The foregoing description of the Second Restated Credit Agreement is qualified in its entirety by reference to the definitive agreement filed as an exhibit to this Current Report on Form 8-K and incorporated herein by this reference.

 

Item 8.01Other Events

 

On June 30, 2015, the Company and Redpoint Comp Holdings LLC (“Purchaser”) consummated the transactions contemplated by the Asset and Renewal Rights Acquisition Agreement (the “Sale Agreement”) executed on April 8, 2015. Pursuant to the Sale Agreement, Purchaser acquired exclusive renewal rights to the Company’s current in-force Texas workers compensation policies, together with certain physical assets associated with the administration of such in-force policies. In consideration for such renewal rights and physical assets, Purchaser assumed certain office lease obligations of the Company and offered employment to certain employees of the Company. Purchaser also agreed to administer the run-off of all of the Company’s current workers compensation policies and claims for a period of three years.
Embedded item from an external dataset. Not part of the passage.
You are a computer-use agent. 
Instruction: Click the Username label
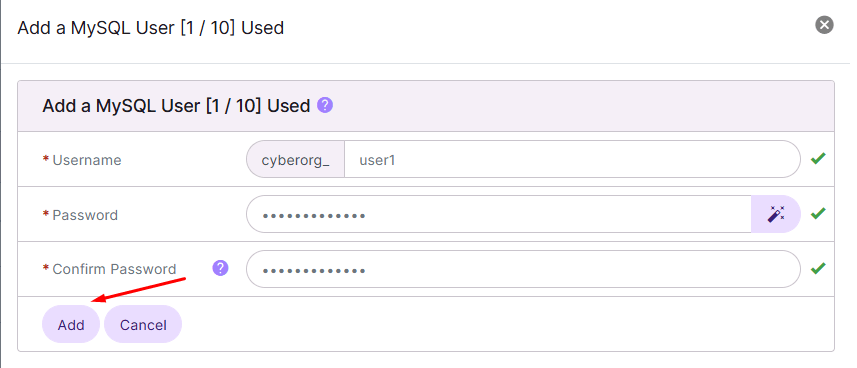[87, 160]
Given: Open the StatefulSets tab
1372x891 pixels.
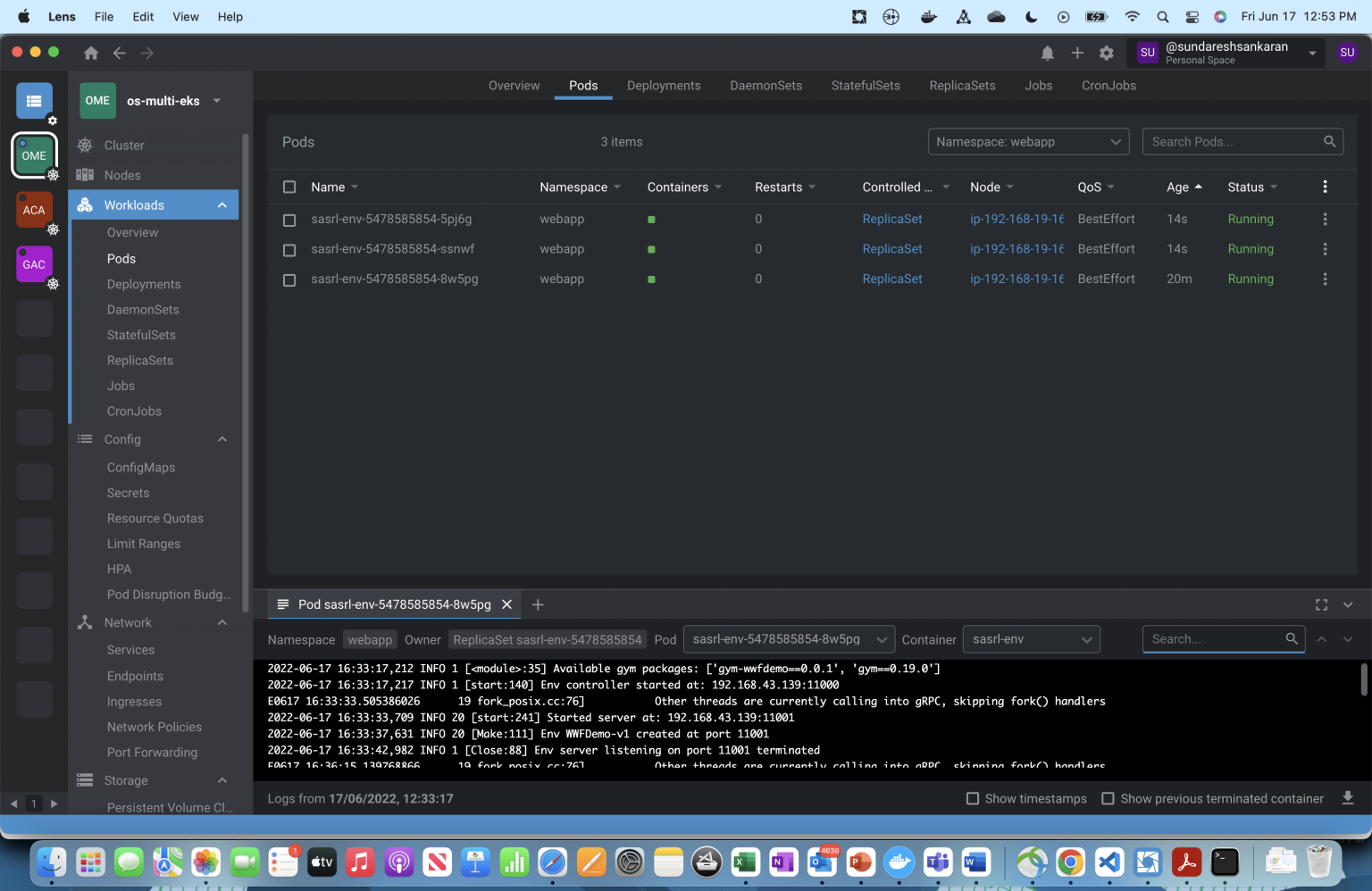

In connection with the transaction, the Company made a one-time payment to the Purchaser of $83,000. The Company also agreed not to compete in the workers compensation line of insurance in the State of Texas (with certain exceptions) until after the assumed office lease obligations expire on October 31, 2017.

 

 
 

 

Item 9.01Financial Statements and Exhibits

 

(c)Exhibits.

 

10.1Second Restated Credit Agreement among Hallmark Financial Services, Inc., American Hallmark Insurance Company of Texas, Hallmark Insurance Company and Frost Bank dated June 30, 2015.

 

SIGNATURES

 

Pursuant to the requirements of the Securities Exchange Act of 1934, the Registrant has duly caused this report to be signed on its behalf by the undersigned duly authorized.

 

      HALLMARK FINANCIAL SERVICES, INC.